→ RECORDS FOR THE TASK:
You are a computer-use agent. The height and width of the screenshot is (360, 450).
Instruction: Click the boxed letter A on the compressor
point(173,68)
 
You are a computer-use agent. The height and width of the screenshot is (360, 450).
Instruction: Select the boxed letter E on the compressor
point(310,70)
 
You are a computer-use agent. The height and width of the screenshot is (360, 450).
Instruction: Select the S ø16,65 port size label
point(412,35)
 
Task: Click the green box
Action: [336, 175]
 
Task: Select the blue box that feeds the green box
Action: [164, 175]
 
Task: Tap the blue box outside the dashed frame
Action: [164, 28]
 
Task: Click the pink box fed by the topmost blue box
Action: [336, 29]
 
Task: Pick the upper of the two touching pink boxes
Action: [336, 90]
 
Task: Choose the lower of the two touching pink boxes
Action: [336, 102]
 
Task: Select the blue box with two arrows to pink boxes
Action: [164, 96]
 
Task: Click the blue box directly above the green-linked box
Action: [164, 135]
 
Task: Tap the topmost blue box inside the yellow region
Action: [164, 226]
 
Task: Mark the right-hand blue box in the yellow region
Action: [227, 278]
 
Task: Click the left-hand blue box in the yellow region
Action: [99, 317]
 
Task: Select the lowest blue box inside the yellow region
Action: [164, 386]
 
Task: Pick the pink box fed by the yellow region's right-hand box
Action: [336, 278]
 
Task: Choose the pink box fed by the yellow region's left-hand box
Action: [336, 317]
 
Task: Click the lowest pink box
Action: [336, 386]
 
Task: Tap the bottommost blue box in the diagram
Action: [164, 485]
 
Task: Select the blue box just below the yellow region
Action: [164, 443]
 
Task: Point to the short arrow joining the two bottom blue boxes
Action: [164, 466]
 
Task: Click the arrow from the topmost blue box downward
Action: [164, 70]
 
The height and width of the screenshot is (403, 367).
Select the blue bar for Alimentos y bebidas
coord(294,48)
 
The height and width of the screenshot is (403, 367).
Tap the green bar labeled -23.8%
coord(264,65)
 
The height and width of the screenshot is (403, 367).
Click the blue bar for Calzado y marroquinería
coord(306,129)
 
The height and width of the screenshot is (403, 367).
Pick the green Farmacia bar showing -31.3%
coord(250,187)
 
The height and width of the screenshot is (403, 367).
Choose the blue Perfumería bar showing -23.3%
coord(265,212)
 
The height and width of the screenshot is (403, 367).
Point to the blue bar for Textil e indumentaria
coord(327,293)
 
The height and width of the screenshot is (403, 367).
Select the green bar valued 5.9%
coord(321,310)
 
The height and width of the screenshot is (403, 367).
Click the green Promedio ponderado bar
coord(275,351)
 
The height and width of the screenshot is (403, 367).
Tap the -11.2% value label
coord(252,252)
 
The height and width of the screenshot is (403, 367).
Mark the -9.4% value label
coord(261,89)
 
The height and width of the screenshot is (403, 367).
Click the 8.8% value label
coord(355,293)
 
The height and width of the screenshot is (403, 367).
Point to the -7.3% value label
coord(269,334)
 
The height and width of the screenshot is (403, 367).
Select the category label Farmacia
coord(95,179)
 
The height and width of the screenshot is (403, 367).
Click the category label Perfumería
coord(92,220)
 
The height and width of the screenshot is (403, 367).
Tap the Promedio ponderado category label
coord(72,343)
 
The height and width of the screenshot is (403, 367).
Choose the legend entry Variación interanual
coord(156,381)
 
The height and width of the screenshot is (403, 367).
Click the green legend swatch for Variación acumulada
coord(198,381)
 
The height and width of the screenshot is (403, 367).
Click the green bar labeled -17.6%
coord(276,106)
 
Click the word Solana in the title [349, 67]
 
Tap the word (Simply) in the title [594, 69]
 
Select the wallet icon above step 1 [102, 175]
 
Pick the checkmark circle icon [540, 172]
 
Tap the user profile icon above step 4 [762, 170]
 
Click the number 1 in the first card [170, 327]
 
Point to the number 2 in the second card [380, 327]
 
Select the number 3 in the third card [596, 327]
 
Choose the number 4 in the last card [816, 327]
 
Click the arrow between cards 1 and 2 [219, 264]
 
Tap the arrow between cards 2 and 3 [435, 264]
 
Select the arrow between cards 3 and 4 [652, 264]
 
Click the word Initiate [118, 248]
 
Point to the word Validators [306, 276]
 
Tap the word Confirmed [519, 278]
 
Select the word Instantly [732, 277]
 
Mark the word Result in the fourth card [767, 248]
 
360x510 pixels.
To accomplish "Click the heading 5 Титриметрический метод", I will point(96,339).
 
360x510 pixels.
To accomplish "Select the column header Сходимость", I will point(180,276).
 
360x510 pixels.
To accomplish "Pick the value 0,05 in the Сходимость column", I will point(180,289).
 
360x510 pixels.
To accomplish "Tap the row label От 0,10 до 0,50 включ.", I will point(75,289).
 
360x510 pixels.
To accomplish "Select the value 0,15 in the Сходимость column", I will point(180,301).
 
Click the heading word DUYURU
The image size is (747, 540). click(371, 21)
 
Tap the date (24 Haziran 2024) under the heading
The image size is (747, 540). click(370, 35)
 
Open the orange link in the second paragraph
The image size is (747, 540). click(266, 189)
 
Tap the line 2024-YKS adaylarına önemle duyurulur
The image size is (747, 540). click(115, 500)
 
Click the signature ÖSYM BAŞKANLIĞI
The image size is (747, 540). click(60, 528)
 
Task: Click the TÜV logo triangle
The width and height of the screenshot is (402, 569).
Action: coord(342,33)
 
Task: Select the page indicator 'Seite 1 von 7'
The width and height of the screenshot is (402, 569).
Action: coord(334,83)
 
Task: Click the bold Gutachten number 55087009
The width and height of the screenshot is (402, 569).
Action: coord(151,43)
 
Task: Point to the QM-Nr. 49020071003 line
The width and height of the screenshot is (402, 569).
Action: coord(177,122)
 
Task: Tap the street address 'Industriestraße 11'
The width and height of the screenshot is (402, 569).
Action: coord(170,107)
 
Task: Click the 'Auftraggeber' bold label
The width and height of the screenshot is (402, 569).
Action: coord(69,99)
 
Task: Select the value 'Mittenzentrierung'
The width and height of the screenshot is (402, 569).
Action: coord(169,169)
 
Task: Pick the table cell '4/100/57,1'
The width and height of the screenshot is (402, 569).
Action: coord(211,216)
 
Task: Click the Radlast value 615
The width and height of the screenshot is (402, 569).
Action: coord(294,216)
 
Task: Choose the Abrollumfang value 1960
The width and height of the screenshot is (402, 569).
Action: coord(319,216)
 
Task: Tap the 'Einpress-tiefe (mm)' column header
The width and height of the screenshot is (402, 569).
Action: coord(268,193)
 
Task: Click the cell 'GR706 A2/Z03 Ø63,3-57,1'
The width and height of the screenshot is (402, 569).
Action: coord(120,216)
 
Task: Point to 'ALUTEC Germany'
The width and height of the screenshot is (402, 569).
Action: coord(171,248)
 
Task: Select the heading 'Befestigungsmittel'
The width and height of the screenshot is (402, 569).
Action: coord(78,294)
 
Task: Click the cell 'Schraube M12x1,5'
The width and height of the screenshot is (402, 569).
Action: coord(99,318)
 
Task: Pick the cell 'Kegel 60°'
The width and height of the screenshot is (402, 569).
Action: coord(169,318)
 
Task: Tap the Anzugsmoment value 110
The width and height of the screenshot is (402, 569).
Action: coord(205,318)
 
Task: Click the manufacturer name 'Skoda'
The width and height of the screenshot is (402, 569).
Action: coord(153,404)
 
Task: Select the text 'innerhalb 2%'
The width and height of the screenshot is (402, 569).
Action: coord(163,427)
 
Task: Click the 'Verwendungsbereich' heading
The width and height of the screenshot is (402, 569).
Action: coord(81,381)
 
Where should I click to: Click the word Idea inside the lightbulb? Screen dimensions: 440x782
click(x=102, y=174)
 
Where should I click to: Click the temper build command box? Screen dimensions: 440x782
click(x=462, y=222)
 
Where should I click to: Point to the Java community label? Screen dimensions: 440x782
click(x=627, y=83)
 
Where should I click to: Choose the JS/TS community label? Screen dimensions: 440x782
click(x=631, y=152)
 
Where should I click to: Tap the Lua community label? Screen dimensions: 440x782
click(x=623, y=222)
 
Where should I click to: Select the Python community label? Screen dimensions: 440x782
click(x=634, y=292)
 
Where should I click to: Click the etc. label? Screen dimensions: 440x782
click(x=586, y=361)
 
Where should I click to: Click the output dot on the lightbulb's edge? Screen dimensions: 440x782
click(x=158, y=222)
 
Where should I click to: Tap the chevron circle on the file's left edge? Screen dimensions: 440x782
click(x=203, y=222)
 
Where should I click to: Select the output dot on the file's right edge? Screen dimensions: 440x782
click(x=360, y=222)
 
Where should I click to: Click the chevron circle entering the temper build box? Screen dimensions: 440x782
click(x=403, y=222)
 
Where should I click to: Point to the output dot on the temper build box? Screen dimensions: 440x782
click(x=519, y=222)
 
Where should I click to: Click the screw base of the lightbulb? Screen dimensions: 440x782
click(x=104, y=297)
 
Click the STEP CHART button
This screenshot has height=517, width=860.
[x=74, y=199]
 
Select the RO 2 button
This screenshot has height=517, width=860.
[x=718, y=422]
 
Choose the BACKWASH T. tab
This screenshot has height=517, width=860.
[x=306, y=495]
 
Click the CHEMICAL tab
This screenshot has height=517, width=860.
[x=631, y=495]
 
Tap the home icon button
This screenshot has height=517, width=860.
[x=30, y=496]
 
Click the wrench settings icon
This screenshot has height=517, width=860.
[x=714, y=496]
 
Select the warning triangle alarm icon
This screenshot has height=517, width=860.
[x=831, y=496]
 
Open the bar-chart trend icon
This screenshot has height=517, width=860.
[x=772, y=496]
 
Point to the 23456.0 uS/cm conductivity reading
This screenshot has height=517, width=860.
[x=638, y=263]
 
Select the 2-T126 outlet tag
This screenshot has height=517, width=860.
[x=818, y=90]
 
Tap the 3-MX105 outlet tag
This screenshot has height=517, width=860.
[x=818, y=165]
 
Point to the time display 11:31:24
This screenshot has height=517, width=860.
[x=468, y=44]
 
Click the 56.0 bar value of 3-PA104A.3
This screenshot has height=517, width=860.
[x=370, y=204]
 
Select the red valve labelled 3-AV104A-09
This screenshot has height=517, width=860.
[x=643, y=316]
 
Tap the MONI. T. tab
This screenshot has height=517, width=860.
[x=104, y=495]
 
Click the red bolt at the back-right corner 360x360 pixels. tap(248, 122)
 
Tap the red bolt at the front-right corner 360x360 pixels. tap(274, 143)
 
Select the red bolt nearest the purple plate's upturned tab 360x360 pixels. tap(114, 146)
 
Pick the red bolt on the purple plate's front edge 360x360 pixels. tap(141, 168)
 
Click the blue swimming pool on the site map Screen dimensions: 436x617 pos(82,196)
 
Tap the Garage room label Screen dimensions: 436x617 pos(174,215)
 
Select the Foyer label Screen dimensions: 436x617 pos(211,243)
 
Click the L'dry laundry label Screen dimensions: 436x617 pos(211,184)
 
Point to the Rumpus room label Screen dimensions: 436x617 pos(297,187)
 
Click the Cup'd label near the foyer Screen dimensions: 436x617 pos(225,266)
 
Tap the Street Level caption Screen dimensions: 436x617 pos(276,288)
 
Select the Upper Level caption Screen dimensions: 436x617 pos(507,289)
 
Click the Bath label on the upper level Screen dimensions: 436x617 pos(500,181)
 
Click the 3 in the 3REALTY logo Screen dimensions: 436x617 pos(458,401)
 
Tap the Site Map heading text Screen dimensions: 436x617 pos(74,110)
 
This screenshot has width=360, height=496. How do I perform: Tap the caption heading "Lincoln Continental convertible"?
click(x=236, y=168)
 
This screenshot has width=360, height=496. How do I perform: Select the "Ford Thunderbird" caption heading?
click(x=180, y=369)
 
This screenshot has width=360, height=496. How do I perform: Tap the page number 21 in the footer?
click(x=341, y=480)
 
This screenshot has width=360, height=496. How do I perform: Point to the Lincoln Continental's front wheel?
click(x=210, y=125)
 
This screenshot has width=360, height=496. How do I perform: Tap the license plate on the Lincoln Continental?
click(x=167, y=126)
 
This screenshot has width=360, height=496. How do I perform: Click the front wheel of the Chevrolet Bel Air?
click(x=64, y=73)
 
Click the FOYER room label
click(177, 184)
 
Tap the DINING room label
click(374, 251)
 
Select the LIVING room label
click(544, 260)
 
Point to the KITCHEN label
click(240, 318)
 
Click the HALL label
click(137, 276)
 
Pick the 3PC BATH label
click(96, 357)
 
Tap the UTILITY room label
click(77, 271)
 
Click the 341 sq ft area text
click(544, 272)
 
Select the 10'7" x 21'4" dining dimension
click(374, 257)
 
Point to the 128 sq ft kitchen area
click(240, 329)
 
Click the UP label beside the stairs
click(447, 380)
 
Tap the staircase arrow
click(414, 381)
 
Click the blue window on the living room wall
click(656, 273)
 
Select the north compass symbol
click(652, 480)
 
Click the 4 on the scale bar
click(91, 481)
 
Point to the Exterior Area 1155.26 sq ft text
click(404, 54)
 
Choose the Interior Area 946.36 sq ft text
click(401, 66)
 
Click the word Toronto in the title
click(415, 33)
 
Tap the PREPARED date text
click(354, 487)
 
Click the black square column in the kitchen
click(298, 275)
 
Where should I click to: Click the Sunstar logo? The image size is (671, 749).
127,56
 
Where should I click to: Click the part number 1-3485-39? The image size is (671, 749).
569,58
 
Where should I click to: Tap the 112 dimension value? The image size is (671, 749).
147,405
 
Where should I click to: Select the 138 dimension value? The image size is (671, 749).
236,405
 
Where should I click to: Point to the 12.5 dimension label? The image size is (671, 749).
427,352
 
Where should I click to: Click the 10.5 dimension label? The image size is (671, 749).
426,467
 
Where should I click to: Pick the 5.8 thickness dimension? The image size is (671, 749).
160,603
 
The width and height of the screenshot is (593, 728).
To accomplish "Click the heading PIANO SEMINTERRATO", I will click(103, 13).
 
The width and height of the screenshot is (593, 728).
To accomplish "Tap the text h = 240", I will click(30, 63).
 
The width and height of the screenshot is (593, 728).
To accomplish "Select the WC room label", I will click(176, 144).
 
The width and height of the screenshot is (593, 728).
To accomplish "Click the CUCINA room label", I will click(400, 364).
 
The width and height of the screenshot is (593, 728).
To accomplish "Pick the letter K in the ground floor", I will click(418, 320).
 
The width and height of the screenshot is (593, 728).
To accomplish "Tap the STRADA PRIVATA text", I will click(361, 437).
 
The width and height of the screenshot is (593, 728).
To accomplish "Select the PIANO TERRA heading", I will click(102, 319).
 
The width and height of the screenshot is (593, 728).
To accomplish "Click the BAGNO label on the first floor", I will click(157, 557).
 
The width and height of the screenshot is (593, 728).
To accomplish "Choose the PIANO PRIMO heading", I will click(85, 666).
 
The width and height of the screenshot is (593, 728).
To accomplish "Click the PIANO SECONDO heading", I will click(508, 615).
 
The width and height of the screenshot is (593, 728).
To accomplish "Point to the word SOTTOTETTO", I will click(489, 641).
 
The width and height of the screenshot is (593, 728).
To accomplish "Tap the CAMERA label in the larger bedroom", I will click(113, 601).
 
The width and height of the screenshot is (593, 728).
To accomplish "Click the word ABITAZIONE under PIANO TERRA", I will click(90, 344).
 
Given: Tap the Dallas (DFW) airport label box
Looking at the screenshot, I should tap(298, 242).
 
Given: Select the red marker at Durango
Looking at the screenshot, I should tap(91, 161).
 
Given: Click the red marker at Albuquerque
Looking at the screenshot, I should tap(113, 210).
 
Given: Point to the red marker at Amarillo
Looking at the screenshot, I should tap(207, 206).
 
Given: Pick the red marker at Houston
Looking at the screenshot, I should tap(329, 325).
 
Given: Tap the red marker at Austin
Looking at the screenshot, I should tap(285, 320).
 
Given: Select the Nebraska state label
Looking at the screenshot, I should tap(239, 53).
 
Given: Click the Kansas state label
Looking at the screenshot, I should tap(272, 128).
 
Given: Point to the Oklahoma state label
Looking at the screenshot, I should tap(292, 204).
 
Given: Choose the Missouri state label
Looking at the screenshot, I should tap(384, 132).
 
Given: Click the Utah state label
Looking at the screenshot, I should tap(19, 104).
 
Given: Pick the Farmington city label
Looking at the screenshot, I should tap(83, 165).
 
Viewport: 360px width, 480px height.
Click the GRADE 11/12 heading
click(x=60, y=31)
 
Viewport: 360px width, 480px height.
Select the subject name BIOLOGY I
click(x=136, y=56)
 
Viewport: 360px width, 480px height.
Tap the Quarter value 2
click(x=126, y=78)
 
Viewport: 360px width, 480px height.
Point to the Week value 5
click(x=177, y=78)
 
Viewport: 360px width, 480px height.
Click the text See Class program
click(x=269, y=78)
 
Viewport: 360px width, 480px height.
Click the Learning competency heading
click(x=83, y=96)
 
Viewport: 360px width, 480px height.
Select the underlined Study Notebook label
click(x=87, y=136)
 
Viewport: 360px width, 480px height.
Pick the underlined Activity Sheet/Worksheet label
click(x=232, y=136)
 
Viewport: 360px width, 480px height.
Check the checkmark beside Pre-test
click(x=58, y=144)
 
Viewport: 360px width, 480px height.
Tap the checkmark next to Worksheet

→ GIVEN INSTRUCTION:
Copy out the data word for word, starting at the line that contains "Point to the number" and stopping after the line that contains "Mark the word".

→ OUTPUT FOR THIS EXERCISE:
Point to the number 2 in the second card [380, 327]
 
Select the number 3 in the third card [596, 327]
 
Choose the number 4 in the last card [816, 327]
 
Click the arrow between cards 1 and 2 [219, 264]
 
Tap the arrow between cards 2 and 3 [435, 264]
 
Select the arrow between cards 3 and 4 [652, 264]
 
Click the word Initiate [118, 248]
 
Point to the word Validators [306, 276]
 
Tap the word Confirmed [519, 278]
 
Select the word Instantly [732, 277]
 
Mark the word Result in the fourth card [767, 248]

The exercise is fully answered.